● Data records:
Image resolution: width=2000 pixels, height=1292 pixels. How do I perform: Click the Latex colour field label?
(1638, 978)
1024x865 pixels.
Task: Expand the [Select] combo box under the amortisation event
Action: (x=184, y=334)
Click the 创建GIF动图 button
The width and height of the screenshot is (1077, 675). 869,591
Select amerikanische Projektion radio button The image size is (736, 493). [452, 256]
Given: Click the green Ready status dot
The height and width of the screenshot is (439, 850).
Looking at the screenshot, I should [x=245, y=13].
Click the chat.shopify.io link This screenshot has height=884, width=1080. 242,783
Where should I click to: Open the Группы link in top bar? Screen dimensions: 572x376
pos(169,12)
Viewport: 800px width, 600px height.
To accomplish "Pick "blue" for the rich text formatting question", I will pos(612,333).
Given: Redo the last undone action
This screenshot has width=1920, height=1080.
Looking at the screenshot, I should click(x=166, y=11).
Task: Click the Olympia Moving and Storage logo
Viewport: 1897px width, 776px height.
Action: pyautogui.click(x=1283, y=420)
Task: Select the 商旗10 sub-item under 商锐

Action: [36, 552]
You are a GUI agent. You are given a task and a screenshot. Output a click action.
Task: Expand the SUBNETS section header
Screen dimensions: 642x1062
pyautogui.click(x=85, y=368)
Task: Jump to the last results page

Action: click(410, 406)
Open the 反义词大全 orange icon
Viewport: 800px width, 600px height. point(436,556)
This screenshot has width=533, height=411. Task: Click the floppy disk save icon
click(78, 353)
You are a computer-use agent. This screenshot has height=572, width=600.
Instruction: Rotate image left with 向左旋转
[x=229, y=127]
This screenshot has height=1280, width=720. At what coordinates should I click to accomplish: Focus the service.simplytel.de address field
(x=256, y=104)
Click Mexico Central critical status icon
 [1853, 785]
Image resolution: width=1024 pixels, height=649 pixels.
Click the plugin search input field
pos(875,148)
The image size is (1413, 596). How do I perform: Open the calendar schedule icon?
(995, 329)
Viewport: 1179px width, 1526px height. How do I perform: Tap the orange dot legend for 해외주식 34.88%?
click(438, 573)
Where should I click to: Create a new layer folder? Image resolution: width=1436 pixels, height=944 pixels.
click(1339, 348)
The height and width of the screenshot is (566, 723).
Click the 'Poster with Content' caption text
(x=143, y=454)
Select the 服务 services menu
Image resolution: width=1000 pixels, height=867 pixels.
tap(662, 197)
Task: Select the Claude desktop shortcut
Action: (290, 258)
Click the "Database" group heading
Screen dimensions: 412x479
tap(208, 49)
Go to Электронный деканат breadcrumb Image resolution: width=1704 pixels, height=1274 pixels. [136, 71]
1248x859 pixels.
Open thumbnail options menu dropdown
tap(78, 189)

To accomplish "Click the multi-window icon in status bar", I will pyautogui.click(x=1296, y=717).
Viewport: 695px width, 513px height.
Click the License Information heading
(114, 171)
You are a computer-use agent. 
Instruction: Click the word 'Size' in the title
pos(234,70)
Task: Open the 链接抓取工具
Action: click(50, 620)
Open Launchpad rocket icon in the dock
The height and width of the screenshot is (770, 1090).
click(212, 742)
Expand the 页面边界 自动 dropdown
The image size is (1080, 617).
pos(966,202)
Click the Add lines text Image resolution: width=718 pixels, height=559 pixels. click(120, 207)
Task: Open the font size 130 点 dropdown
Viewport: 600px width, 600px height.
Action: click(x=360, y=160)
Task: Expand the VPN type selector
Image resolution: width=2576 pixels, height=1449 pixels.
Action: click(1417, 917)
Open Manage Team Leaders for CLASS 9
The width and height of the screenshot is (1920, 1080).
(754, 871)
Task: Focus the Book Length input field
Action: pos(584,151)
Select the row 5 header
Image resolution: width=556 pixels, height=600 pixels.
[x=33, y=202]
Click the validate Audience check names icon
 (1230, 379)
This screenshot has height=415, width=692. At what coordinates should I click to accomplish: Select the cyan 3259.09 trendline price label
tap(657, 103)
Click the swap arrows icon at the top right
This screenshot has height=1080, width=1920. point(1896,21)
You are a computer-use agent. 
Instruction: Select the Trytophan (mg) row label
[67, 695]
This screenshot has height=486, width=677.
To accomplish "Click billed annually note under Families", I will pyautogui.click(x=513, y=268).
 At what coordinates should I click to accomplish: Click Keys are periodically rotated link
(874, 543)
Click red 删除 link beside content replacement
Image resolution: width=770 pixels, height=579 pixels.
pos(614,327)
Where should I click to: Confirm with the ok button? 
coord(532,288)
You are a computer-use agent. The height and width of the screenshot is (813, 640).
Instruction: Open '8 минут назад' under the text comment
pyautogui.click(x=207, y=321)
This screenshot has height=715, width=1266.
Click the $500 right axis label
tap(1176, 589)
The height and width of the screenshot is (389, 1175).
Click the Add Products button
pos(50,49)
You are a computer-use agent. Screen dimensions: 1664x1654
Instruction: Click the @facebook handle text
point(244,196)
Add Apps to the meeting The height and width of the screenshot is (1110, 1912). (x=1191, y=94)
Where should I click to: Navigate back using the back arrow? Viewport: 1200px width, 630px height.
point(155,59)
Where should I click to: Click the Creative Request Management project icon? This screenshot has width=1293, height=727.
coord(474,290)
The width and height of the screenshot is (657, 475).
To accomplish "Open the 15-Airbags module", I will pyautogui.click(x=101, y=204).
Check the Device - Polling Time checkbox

● What the exercise asks:
Recast as a numbered list the lines starting with the one that contains "Add Apps to" and going on through the last line, leaving out any blank lines.

● Solution to this problem:
1. Add Apps to the meeting The height and width of the screenshot is (1110, 1912). (x=1191, y=94)
2. Where should I click to: Navigate back using the back arrow? Viewport: 1200px width, 630px height.
3. point(155,59)
4. Where should I click to: Click the Creative Request Management project icon? This screenshot has width=1293, height=727.
5. coord(474,290)
6. The width and height of the screenshot is (657, 475).
7. To accomplish "Open the 15-Airbags module", I will pyautogui.click(x=101, y=204).
8. Check the Device - Polling Time checkbox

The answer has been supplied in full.